The movie begins with Lawrence’s death, suffered in a motorcycle accident on a country lane in the garden area of Dorset near his home in England. Remarks by those leaving his funeral take the viewer back to the story of how he became famous. There is little plot to the film. Lawrence is dispatched as a translator by the British to the tents of Prince Feisal, but shows himself to have two qualities that cause him to win the trust of the Arabs over all his superior officers: 1) a deep knowledge of, and love and respect for, the Arab way of life, and 2) a strength of will that seems born from the challenge of the desert. He suggests a daring raid on Aqabah, proposing to cross the uncrossable desert, pulls it off, and the rest, as they say, is history.

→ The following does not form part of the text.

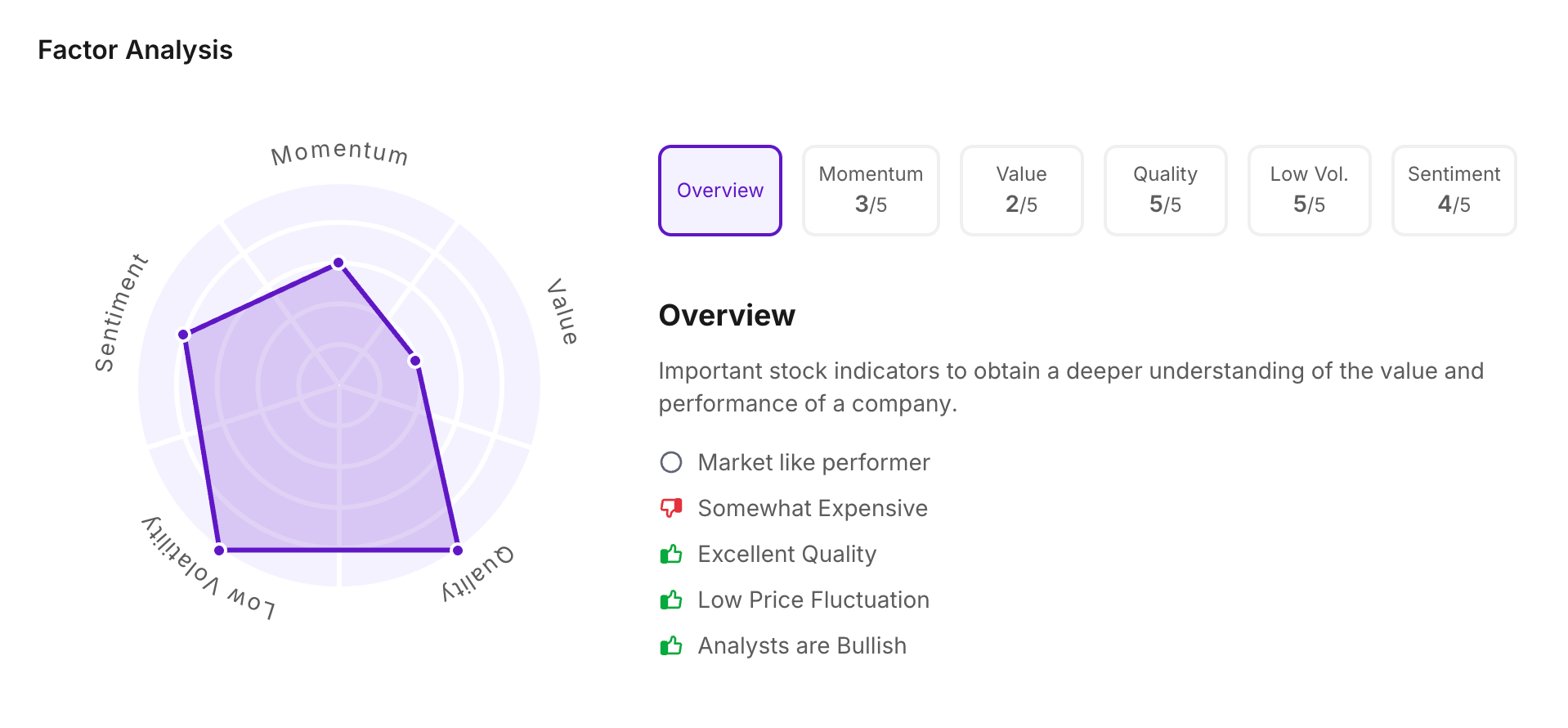Click the Value data point on radar chart

pos(415,361)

But this film is much more than a war film. It explores the ambiguities and difficulties of being the product of one culture, while longing to be the product of another. Lawrence, the Oxford-educated archaeologist—physically awkward, unsure of himself in uniform, quiet, humble, scholarly—becomes “Aurents” when he joins with the Arab tribes in the desert, a leader of men into battle, proudly strutting atop a captured Turkish train with his white robes flowing behind him. But he also becomes a bloodthirsty slaughterer of men, a frustrated defender of human dignity in the face of the Arabs’ cruel ethnic bias against outcasts, and a megalomaniacal believer in his own myth of invulnerability until he is beaten and humiliated by an amused Turkish officer. Lawrence, the dreamer and idealist, comes face to face with reality when the war is over and the Arabs cannot even agree on how to generate electricity in Damascus. Though they have fought and died side by side in the desert, they kill each other over the baubles and trinkets of the spoils of war. In the last scene of the film, a despondent and disillusioned Lawrence slumps in despair as his driver reminds him cheerily that he’s going home to England.
The film has so many exceptional qualities it is difficult to enumerate them. The script by Robert Bolt (A Man for All Seasons) has been called “the greatest script ever written for the medium of film” by no less an authority than Steven Spielberg. The acting is superb: Peter O’Toole and Omar Sharif came crashing into film stardom in this movie, and Alec Guinness, Anthony Quinn and Jack Hawkins play their roles with an élan and clarity that appears effortless. The musical score also won an academy award, as did Lean’s direction.
But the true genius in this film lies in its cinematography. As Roger Ebert put it in his review of the restored and expanded version released in 1989, “It is spectacle and experience, and its ideas are about things you can see or feel, not things you can say.” In one of the most famous entrances in movie history, Omar Sharif rides out of a mirage in the desert, in one long take symbolizing how the Arab way of life flows from the desert and, to survive, must disappear back into it again. The dunes, the swirls, the scrub, the baked, cracked, white-hot sand—all contribute to one overwhelming idea: the desert is harsh and unrelenting, and it will either destroy you or change you into a being not unlike itself—immeasurably strong but primal, cruel, relentless.
W. H. Auden once described Lawrence’s life as “an allegory of the transformation of the Truly Weak Man into the Truly Strong Man.” When, near the end of the film, a half-crazed Lawrence yells “No prisoners!” and leads a charge upon a weary, defenseless Turkish battalion, shooting, stabbing and cutting them to pieces, the camera comes to rest on a blood-soaked Lawrence, unable to understand himself any longer. Such is the price he had to pay to discover strength.
Lawrence of Arabia has recently been released in a two disc DVD that includes an hour-long documentary on the movie and a number of interesting additional features.